#### INSTRUCTIONS:
- a) In the mailing-list reply about optimizing a query with multiple aggregates, what does the writer guess is slowing down the original query?
- b) From the mailing-list reply about optimizing a query with multiple aggregates, extract word for word the passage starting at "My guess is" and ending at "GROUP BY field)".
- c) Continue the mailing-list reply about optimizing a query with multiple aggregates from the point where it stops.

#### QUOTED TEXT:
— Start —

Quick Links

Re: optimizing query with multiple aggregates

From:	Nikolas Everett <nik9000(at)gmail(dot)com>
To:	Doug Cole <dougcole(at)gmail(dot)com>
Cc:	pgsql-performance <pgsql-performance(at)postgresql(dot)org>
Subject:	Re: optimizing query with multiple aggregates
Date:	2009-10-22 02:47:45
Message-ID:	d4e11e980910211947r43f3be24r83186126baef288f@mail.gmail.com
Views:	Whole Thread \| Raw Message \| Download mbox \| Resend email
Thread:
Lists:	pgsql-performance

So you've got a query like:
SELECT SUM(CASE WHEN field >= 0 AND field < 10 THEN 1 ELSE 0 END) as
zeroToTen,
SUM(CASE WHEN field >= 10 AND field < 20 THEN 1 ELSE 0 END) as
tenToTwenty,
SUM(CASE WHEN field >= 20 AND field < 30 THEN 1 ELSE 0 END) as
tenToTwenty,
...
FROM bigtable

My guess is this forcing a whole bunch of if checks and your getting cpu
bound. Could you try something like:

SELECT SUM(CASE WHEN field >= 0 AND field < 10 THEN count ELSE 0 END) as
zeroToTen,
SUM(CASE WHEN field >= 10 AND field < 20 THEN count ELSE 0
END) as tenToTwenty,
SUM(CASE WHEN field >= 20 AND field < 30 THEN count ELSE 0
END) as tenToTwenty,
...
FROM (SELECT field, count(*) FROM bigtable GROUP BY field)

which will allow a hash aggregate? You'd do a hash aggregate on the whole
table which should be quick and then you'd summarize your bins.

— End —

#### COLLECTED MATERIAL:
— Start —

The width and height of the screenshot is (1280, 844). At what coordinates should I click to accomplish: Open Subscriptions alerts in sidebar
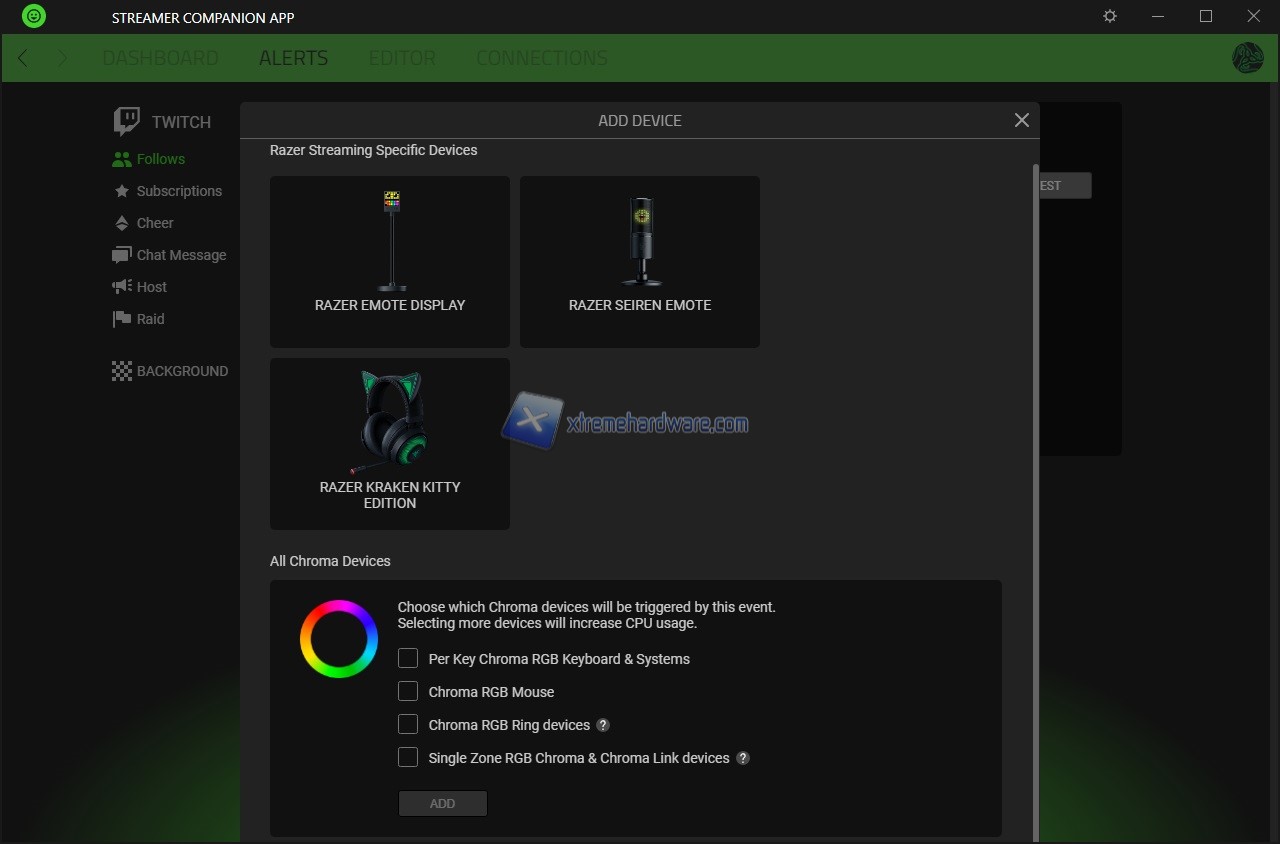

— End —

#### WRITTEN ANSWERS:
- a) It forces a whole bunch of if checks, so the query is getting CPU bound.

- b)
My guess is this forcing a whole bunch of if checks and your getting cpu
bound. Could you try something like:

SELECT SUM(CASE WHEN field >= 0 AND field < 10 THEN count ELSE 0 END) as
zeroToTen,
SUM(CASE WHEN field >= 10 AND field < 20 THEN count ELSE 0
END) as tenToTwenty,
SUM(CASE WHEN field >= 20 AND field < 30 THEN count ELSE 0
END) as tenToTwenty,
...
FROM (SELECT field, count(*) FROM bigtable GROUP BY field)

- c)
This all supposes that you don't want to just query postgres's column
statistics.

On Wed, Oct 21, 2009 at 10:21 PM, Doug Cole <dougcole(at)gmail(dot)com> wrote:

> On Wed, Oct 21, 2009 at 5:39 PM, Merlin Moncure <mmoncure(at)gmail(dot)com>
> wrote:
> >
> > On Wed, Oct 21, 2009 at 6:51 PM, Doug Cole <dougcole(at)gmail(dot)com> wrote:
> > > I have a reporting query that is taking nearly all of it's time in
> aggregate
> > > functions and I'm trying to figure out how to optimize it. The query
> takes
> > > approximately 170ms when run with "select *", but when run with all the
> > > aggregate functions the query takes 18 seconds. The slowness comes
> from our
> > > attempt to find distribution data using selects of the form:
> > >
> > > SUM(CASE WHEN field >= x AND field < y THEN 1 ELSE 0 END)
> > >
> > > repeated across many different x,y values and fields to build out
> several
> > > histograms of the data. The main culprit appears to be the CASE
> statement,
> > > but I'm not sure what to use instead. I'm sure other people have had
> > > similar queries and I was wondering what methods they used to build out
> data
> > > like this?
> >
> > have you tried:
> >
> > count(*) where field >= x AND field < y;
> >
> > ??
> >
> > merlin
>
> Unless I'm misunderstanding you, that would require breaking each bin
> into a separate sql statement and since I'm trying to calculate more
> than 100 bins between the different fields any improvement in the
> aggregate functions would be overwhelmed by the cost of the actual
> query, which is about 170ms.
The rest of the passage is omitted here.